Александра Генриховна решительно снимает с полки бутылку.
— Тогда уж и мадеру.
Доктор ф. н. не возражает.
— Саня, как ты думаешь, почему люди боятся разговаривать?
— Разное потому что наговорить можно. Брякнешь что-нибудь, потом страдаешь. Водку эту?
— Давай. А как же человеческое участие? Если я, например, сочувствую и спрашиваю, в чем дело, а меня грубо пошлют, и я обижусь — а может, мог бы помочь, но теперь-то точно не помогу.

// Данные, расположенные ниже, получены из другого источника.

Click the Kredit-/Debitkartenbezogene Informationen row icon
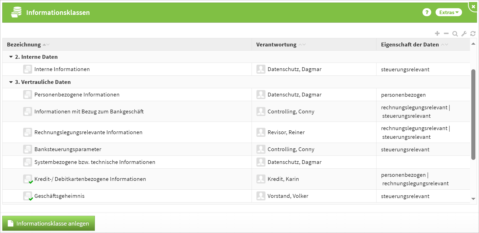(x=28, y=179)
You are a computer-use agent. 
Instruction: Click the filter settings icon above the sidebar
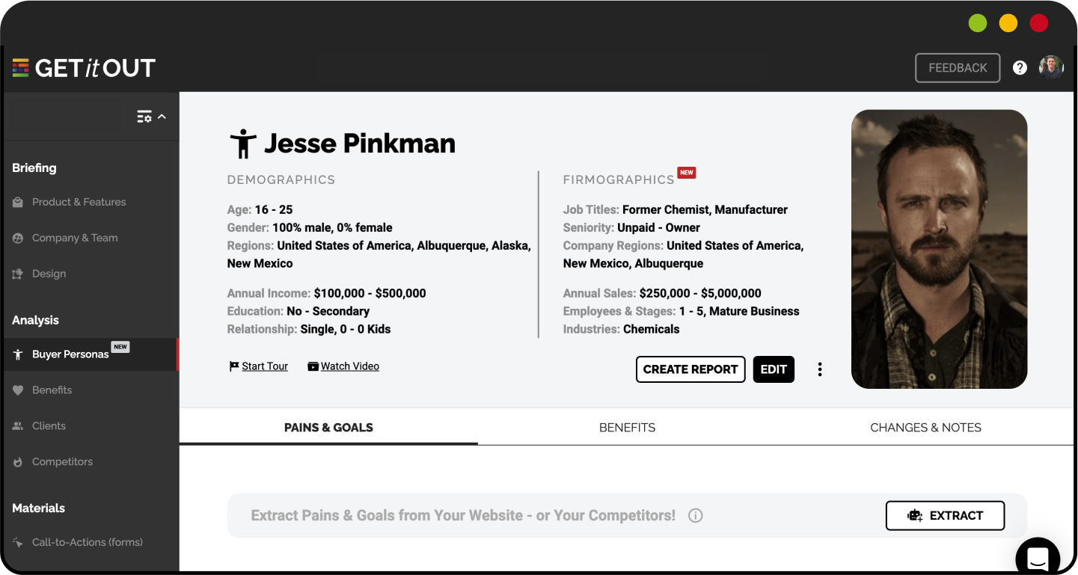(144, 117)
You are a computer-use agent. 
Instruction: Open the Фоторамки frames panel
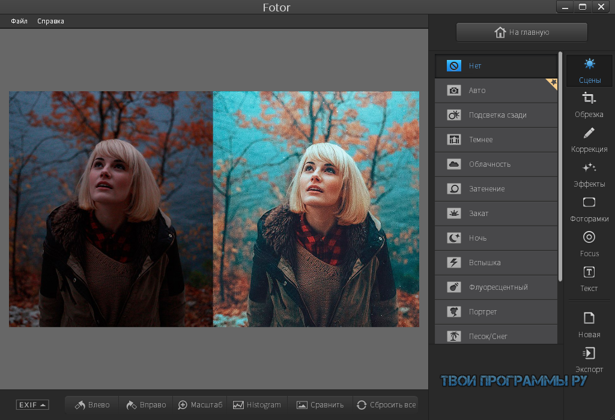589,209
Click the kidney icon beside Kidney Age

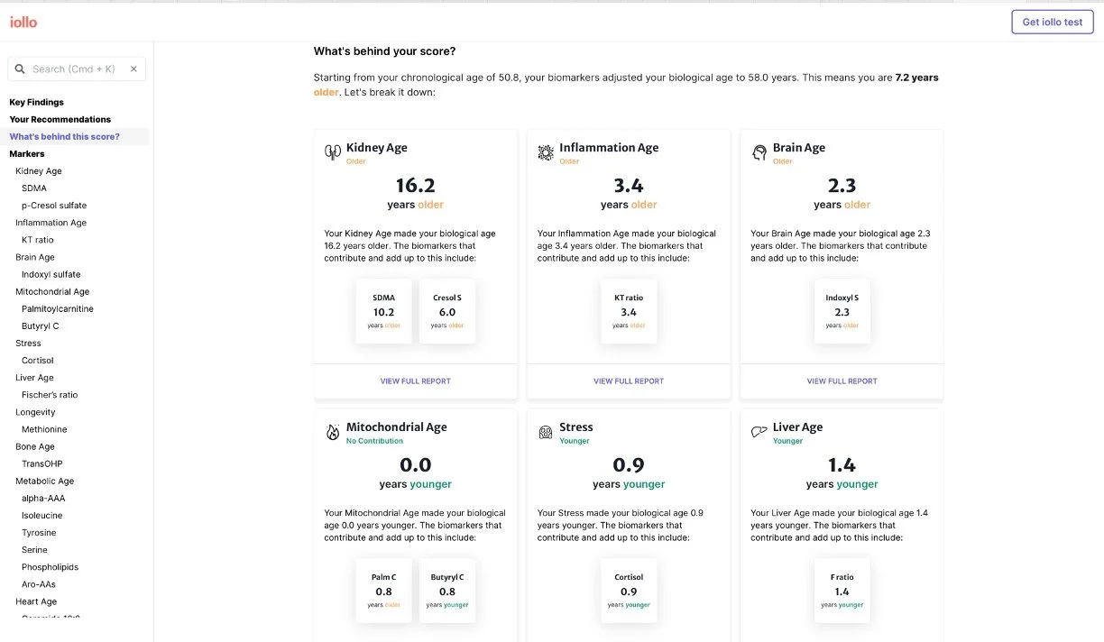click(332, 153)
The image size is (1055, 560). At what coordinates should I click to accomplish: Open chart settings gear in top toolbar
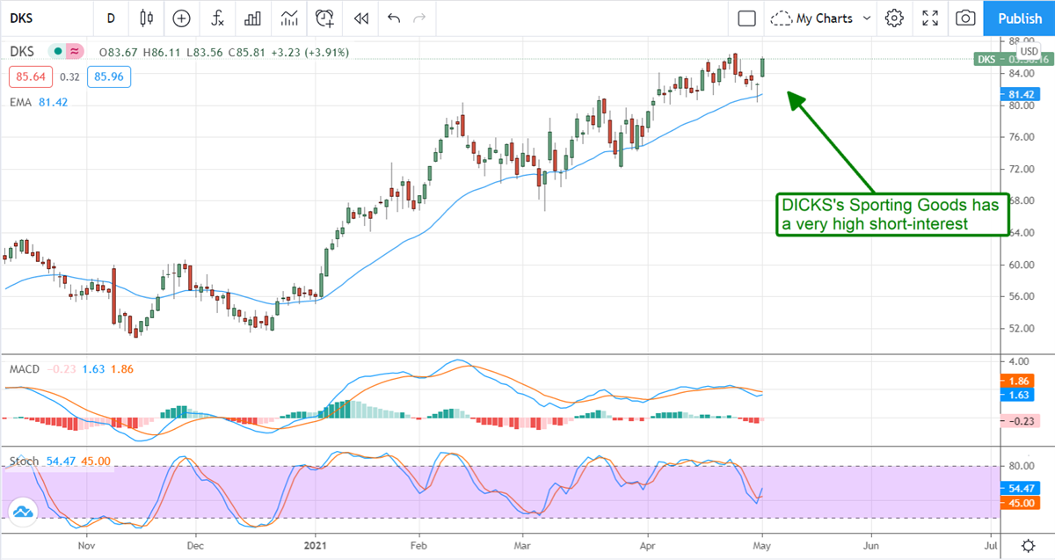[894, 18]
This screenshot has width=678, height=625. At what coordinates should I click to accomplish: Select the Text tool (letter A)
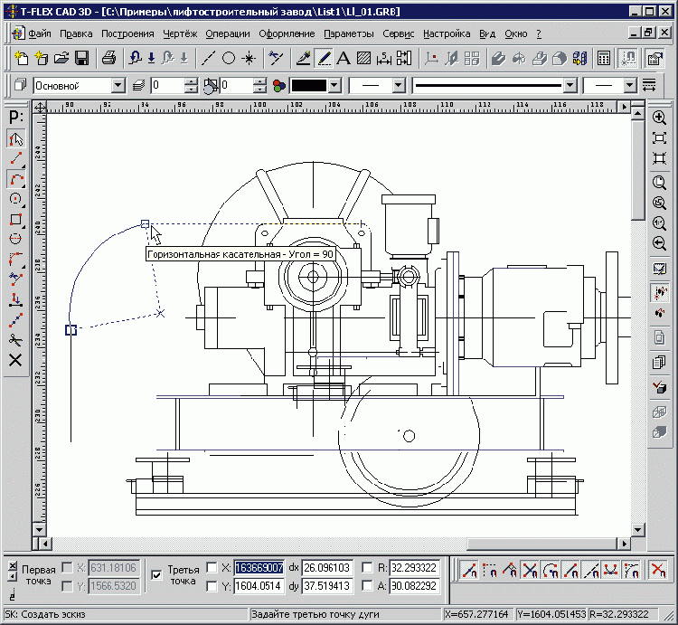tap(344, 59)
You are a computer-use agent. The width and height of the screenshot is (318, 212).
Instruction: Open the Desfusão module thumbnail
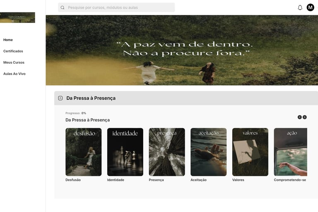tap(84, 152)
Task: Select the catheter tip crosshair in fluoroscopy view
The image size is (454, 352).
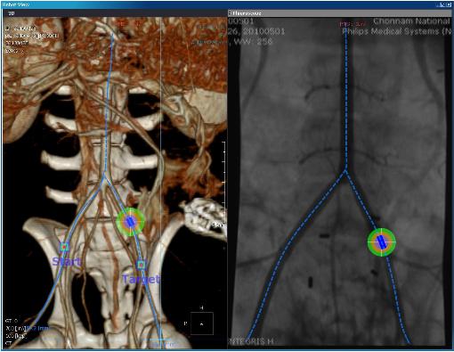Action: point(382,242)
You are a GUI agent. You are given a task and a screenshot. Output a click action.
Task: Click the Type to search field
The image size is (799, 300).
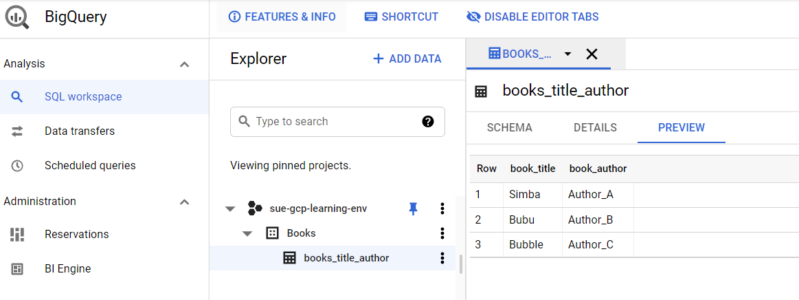tap(337, 121)
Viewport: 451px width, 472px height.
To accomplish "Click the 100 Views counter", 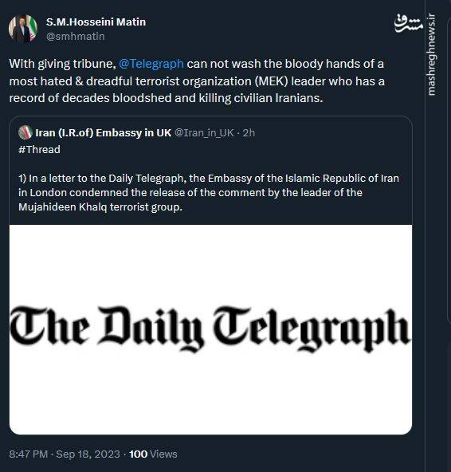I will coord(153,454).
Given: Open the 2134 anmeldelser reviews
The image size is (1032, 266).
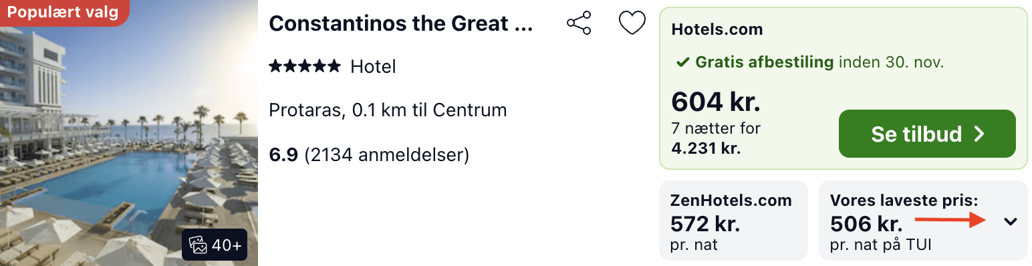Looking at the screenshot, I should tap(386, 155).
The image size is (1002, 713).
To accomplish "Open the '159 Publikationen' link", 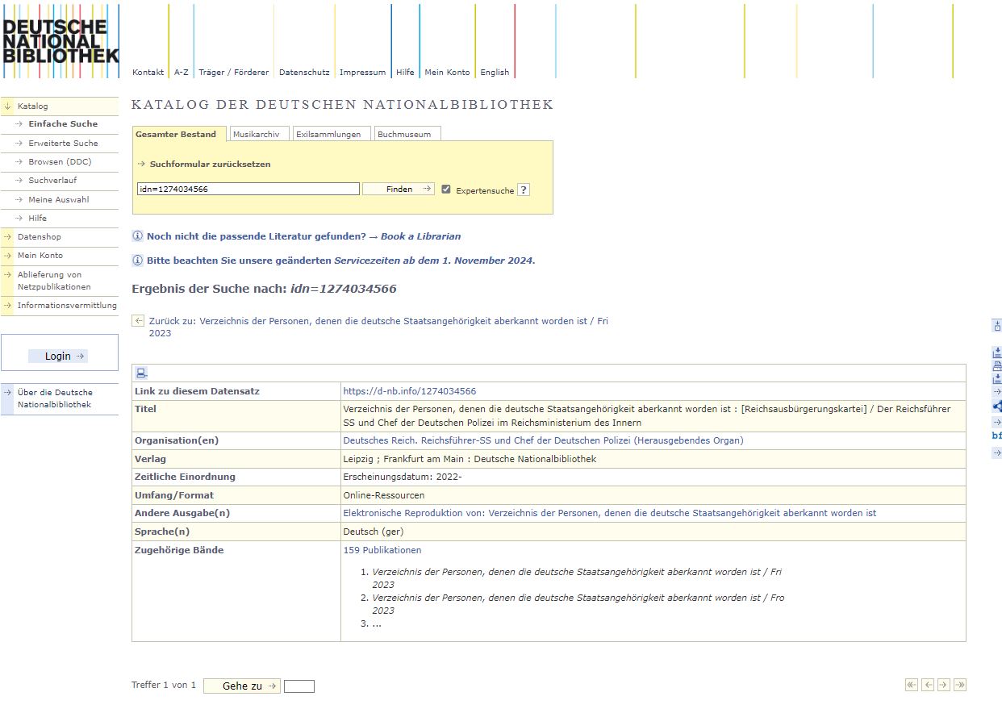I will coord(382,550).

Обиделся.
— А если, представь, тебя спрашивают, в чем дело, а ты не хочешь отвечать?
— Тогда я что-нибудь совру.
— А если и врать не хочешь?
— Скажу, что не скажу.
— Тогда тот, кому ты не хочешь ни врать, ни рассказывать, обидится.
— А обижать его я тоже не хочу? — догадывается писатель. Его кто-то толкает; он гневно озирается.
— Вот именно. Просто так само собой получается. — Ее тоже кто-то толкает; она угрюмо извиняется. — Помощь нужна не от всякого. Помощь от кого угодно нужна только когда тонешь, но там и спрашивать нечего — прыгай да тащи. — Александра Генриховна внимательно изучает содержимое их корзинки. — Хорошо, что о еде своевременно позаботились, — замечает она довольно. — Посчитай, сколько у тебя. На хлеб хватит?
— Да, — говорит писатель невесело. — Я всегда это знал.
— Я всегда это знал! — говорит Белинский, волнуясь, размахивая желтыми бумажками.
— Да, — соглашается лысый. — Только говорил почему-то обратное.
Они идут через парк, нагруженные цветами, подарками и бутылками. Они дружно, крепко стучат каблуками. У них энергично-довольный, бойкий вид, какой бывает у выспавшихся, чистых, принарядившихся, пахнущих одеколоном людей, предвкушающих обед и приятный вечер.